In many problems, the domain of interest (or greatest impact) is often not the entire function, but rather a portion. In such cases, a piecewise linear approximation can yield sufficiently accurate answers. One example in pattern recognition is to have an accurate model for the region of overlap between two classes. If the entire probability density functions are nonlinear, but we are only interested in the overlap regions (the other regions are trivial for pattern recognition purposes), then we can apply a linear or piecewise linear fit to the "tails" of these functions to any prescribed accuracy. Having these linear models can then allow us to have reliable estimates of the classification error rates, given the data or features of the problem. This concept can be applied to any number of dimensions, provided there are enough data in the overlap region.

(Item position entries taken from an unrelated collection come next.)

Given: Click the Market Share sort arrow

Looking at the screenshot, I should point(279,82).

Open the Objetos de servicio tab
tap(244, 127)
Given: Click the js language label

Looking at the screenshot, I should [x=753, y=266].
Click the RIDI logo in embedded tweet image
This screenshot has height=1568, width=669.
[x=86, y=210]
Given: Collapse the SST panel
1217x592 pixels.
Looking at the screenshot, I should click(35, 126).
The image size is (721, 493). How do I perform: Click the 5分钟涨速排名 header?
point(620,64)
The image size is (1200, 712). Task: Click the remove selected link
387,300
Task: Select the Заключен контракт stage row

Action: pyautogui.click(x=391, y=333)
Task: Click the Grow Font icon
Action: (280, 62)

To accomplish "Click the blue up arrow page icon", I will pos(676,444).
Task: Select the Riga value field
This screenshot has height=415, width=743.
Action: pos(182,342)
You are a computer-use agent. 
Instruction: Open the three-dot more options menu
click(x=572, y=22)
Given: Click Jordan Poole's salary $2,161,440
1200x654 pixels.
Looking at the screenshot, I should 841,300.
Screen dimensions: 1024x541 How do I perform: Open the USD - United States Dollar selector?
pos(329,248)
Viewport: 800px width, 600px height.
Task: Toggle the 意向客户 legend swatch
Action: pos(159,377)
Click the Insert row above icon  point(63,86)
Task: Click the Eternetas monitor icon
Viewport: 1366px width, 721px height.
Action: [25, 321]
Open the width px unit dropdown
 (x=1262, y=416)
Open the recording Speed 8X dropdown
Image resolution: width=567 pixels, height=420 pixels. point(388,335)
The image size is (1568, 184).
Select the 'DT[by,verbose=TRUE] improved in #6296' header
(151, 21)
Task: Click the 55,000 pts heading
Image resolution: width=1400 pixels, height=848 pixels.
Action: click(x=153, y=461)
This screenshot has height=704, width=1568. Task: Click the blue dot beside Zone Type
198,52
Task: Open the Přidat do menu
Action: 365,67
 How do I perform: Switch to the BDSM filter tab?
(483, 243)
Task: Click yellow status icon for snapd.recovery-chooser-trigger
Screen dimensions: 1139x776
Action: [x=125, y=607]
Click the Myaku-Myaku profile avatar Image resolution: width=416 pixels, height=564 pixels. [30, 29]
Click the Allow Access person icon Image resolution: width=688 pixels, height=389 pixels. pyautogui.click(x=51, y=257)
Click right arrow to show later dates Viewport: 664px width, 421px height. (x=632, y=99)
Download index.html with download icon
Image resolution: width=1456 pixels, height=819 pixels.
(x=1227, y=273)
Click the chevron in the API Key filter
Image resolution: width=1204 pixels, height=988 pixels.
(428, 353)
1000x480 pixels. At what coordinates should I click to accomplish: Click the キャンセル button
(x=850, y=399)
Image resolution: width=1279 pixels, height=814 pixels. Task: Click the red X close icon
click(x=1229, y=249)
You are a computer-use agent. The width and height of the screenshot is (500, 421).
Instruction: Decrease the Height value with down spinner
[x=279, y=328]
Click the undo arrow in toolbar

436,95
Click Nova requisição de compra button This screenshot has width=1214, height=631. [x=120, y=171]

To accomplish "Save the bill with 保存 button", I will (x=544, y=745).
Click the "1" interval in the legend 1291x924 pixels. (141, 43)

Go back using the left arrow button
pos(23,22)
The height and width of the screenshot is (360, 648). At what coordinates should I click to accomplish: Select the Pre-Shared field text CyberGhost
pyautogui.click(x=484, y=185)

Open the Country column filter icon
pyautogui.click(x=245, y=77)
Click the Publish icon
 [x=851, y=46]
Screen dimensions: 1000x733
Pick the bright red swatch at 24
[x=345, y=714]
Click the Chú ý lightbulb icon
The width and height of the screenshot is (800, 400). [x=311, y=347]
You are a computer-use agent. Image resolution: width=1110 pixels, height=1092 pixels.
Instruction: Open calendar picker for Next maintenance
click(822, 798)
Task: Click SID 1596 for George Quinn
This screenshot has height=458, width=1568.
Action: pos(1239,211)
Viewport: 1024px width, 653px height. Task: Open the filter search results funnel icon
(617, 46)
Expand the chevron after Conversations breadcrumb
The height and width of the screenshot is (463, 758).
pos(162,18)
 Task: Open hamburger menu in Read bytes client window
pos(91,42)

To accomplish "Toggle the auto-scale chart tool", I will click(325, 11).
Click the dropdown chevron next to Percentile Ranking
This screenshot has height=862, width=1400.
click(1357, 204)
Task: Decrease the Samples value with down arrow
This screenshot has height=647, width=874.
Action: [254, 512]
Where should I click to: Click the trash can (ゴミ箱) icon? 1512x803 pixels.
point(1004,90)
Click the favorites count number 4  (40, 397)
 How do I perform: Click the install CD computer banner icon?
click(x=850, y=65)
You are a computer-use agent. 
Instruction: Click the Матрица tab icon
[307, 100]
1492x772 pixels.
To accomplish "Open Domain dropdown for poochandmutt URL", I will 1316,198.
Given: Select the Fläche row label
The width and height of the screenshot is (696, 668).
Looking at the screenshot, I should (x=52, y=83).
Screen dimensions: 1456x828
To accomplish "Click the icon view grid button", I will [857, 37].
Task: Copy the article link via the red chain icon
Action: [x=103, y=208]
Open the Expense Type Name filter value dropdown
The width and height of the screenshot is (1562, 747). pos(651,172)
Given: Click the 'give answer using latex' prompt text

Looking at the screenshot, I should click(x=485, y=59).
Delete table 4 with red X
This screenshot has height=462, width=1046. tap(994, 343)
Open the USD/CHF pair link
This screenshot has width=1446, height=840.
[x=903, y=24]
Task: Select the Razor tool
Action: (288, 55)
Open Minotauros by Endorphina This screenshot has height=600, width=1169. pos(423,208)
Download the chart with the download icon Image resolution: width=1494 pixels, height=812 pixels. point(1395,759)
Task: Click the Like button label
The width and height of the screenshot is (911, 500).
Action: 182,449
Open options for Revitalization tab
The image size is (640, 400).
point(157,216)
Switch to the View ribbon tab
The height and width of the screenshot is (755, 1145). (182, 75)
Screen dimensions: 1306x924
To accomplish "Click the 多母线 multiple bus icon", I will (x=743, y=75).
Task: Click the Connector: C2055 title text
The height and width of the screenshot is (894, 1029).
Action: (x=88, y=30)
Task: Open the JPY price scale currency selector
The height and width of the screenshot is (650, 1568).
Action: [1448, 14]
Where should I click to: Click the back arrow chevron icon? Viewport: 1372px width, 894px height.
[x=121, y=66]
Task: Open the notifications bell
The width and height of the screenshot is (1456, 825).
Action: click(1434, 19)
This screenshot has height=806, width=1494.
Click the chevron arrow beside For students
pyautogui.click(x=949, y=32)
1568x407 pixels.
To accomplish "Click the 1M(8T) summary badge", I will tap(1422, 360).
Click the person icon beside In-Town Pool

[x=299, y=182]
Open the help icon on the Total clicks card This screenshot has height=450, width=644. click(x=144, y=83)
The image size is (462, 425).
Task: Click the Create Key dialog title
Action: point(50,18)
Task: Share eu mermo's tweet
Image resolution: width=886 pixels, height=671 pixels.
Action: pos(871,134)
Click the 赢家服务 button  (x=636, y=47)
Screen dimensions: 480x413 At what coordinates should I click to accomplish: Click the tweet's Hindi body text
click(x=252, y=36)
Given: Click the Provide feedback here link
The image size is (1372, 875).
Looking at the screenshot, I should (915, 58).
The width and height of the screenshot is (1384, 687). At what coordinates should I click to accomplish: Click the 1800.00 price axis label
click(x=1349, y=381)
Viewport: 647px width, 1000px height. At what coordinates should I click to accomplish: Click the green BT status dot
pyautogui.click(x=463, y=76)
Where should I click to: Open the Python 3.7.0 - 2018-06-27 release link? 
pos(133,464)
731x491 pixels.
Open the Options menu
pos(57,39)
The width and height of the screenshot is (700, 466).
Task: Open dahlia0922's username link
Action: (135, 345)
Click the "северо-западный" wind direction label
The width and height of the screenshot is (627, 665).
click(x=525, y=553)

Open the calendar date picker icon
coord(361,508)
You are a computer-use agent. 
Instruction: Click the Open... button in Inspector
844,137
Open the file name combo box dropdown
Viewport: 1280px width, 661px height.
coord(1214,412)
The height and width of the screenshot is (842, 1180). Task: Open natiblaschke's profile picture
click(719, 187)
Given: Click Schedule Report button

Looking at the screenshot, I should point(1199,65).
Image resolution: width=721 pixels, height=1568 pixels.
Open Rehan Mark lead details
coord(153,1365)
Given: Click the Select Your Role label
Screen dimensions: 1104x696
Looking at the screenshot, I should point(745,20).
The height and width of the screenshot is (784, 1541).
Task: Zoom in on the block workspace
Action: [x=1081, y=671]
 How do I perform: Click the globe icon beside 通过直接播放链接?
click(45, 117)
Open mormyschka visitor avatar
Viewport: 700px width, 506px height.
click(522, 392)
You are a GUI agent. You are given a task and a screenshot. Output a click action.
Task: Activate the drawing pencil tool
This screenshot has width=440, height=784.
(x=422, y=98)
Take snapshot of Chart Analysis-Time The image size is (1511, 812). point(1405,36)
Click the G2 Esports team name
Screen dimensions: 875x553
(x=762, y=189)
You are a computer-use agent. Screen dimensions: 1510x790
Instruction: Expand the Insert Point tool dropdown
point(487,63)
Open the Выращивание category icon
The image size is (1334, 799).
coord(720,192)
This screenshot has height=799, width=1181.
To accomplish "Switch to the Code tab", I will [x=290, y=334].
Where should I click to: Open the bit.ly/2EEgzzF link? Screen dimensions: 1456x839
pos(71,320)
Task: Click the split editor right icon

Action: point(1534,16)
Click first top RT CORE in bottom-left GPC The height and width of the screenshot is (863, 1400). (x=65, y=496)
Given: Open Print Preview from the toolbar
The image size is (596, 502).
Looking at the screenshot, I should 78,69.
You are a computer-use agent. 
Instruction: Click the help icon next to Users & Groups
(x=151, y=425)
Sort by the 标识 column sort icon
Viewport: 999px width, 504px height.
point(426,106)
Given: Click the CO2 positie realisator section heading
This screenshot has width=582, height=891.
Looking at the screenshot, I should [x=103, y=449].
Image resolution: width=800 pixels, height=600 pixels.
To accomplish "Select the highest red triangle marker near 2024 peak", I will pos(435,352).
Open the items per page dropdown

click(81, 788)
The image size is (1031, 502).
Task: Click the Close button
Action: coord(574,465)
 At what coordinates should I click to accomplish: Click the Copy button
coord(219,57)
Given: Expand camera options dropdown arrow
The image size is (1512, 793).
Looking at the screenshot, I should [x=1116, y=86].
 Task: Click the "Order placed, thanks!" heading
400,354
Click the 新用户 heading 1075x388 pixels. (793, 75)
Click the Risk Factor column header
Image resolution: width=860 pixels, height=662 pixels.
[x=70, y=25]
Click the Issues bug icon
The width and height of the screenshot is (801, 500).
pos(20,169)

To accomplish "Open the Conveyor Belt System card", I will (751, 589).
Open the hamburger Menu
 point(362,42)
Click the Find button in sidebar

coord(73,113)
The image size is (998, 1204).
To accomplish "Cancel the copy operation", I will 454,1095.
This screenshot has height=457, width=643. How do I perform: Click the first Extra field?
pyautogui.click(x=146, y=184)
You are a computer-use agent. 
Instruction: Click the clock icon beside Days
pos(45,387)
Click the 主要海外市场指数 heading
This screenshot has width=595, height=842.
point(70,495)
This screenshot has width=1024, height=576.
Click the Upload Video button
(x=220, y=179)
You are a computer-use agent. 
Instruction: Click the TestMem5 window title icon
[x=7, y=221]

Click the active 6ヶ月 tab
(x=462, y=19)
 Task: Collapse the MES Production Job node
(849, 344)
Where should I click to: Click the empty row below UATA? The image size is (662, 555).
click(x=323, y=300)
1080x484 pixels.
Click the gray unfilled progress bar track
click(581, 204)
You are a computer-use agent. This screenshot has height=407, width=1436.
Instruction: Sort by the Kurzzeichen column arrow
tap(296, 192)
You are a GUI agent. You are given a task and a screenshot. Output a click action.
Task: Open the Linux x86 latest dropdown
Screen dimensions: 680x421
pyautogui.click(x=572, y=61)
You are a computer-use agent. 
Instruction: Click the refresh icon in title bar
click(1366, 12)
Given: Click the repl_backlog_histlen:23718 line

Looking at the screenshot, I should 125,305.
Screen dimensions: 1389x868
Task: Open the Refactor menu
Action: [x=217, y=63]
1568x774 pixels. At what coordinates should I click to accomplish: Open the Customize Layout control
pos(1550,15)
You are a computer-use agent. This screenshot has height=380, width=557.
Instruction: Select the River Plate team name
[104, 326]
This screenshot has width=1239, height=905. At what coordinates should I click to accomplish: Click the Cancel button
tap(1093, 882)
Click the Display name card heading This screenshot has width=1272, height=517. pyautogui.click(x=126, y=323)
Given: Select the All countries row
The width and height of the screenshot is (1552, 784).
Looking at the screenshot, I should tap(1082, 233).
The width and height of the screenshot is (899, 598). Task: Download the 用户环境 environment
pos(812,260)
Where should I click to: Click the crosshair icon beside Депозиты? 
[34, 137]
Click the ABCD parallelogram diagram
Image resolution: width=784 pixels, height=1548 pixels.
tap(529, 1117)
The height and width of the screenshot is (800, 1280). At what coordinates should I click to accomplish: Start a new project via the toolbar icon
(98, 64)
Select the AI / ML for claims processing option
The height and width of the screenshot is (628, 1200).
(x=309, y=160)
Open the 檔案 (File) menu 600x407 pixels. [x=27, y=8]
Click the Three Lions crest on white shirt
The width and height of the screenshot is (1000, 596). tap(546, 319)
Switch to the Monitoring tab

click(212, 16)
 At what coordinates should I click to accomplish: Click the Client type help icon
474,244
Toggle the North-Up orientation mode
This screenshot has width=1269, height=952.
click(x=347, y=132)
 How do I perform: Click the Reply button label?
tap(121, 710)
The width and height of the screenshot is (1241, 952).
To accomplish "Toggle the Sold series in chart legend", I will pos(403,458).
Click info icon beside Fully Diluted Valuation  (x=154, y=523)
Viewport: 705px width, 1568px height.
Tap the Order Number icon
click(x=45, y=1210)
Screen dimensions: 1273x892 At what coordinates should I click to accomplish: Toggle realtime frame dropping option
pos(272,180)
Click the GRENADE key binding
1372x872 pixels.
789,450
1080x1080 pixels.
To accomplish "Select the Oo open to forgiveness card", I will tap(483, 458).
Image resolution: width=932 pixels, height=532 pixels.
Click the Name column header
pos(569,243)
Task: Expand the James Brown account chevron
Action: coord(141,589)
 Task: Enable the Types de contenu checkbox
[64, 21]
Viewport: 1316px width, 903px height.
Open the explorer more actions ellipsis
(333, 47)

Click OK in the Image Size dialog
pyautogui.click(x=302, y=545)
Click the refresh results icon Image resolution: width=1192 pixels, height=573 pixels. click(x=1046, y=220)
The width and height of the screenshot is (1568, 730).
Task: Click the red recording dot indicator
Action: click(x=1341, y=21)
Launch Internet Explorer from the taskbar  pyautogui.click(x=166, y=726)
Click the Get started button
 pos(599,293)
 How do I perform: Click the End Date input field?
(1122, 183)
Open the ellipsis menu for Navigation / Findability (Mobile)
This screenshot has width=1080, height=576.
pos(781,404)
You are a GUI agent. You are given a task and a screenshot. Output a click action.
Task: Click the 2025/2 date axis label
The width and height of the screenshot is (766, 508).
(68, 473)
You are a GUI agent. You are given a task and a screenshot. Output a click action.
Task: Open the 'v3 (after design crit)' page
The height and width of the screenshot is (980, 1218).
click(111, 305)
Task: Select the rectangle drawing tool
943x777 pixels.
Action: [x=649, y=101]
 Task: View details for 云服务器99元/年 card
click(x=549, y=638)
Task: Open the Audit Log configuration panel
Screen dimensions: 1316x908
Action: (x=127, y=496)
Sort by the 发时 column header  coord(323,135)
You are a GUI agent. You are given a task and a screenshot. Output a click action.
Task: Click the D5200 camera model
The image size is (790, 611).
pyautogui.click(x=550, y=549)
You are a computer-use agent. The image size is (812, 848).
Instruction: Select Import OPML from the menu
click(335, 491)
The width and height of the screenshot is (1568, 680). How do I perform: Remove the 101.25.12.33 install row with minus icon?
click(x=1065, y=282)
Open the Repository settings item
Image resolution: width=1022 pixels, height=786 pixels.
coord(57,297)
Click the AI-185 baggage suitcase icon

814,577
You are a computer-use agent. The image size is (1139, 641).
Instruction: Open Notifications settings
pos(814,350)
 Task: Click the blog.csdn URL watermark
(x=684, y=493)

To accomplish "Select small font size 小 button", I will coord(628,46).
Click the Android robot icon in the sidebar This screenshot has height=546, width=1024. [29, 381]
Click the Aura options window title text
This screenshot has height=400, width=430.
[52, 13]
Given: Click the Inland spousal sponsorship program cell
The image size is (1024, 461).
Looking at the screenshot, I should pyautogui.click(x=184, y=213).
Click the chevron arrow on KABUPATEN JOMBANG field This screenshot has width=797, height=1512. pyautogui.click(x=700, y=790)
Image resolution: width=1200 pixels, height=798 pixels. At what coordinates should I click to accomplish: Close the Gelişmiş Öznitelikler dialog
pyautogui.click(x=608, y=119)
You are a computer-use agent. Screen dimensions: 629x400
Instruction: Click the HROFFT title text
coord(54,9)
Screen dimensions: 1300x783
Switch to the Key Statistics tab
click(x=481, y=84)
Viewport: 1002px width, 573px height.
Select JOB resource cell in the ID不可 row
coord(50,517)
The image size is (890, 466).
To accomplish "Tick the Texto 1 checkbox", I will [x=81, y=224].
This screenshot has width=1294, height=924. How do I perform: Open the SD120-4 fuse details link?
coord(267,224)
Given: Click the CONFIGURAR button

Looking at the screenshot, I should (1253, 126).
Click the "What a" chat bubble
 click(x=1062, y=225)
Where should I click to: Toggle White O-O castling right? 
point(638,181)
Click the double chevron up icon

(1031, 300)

All statistical techniques including polynomial regression or polynomial interpolation suffer from the curse of dimensionality (as explained in the book by C. M. Bishop, Pattern Recognition and Machine Learning, Springer, 2006, pp. 33–38). Thus, it is overoptimistic to consider that any statistical concept can be applied to any number of dimensions, since the size of the training set will explode exponentially in the number of dimensions. It is also overoptimistic to state that a statistical technique has no limitations. Homotopies constructed as cobordisms can gradually model a non-linear phenomenon in higher and higher dimensional spaces (one dimension at a time). Their only assumption is that the physical phenomena are continuous in the intervals of each input physical value. There is a substantial advantage in terms of modelling accuracy in using interval valued homotopies that control the uncertainty with respect to polynomial interpolation or regression or neural networks or any generalized least square technique. Even when a neural network is fed with the homotopies constructed as cobordisms, the accuracy of the neural network modeling does not improve (see attached Ph.D. thesis).
If windowed correlation of x and y changes in a wide range of variations of x and y, then there may be a nonlinear relationship between x and y. So the answer is "not always", to understand how, variation in the windowed correlation should be taken into consideration. In some cases, for limited ranges of variations the underlying nonlinearity has not effective influence in the analysis.
Windowing of data can be designed along all of the data dimensions; e.g. for a 2 dimensional time series data set {x(t), y(t)}, we may consider a 11-sample length window and compute correlation between {x(t-5) to x(t+5)} and {y(t-5) to y(t+5)}, leading to r(t) as the windowed correlation.
Similarly, selection of the samples may be done in a certain range of variations in x and y, such as {x | x0 - Dx < x < x0+Dx}, as well as for y, including {y | y0 -Dy < y < y0 + Dy }. Correlation between these two data sets is also a windowed correlation.
If the road to the top of the hill is serpentine why would anyone want to use a straight path laser light [hypotenuse on a right angled triangle] to measure the total distance traveled on the road. It may be the simpler thing to do but would be forcing a linear structure on an intrinsically non-linear lattice.
It would be however interesting to see if there are any papers that identify the modeling accuracy gained by switching to a non-linear estimation process. Maybe it's not enough to warrant switching out from a lin. multiple R-sq regime - even though not theoretically justified. A great question ... deal with it often but did not think of it. Cheers!
The R^2 correlation coefficient is an overall measure of fit; it's one of many measures of fit and in my opinion overused and misused. It is more informative to focus on the coefficients for each relationship in the model.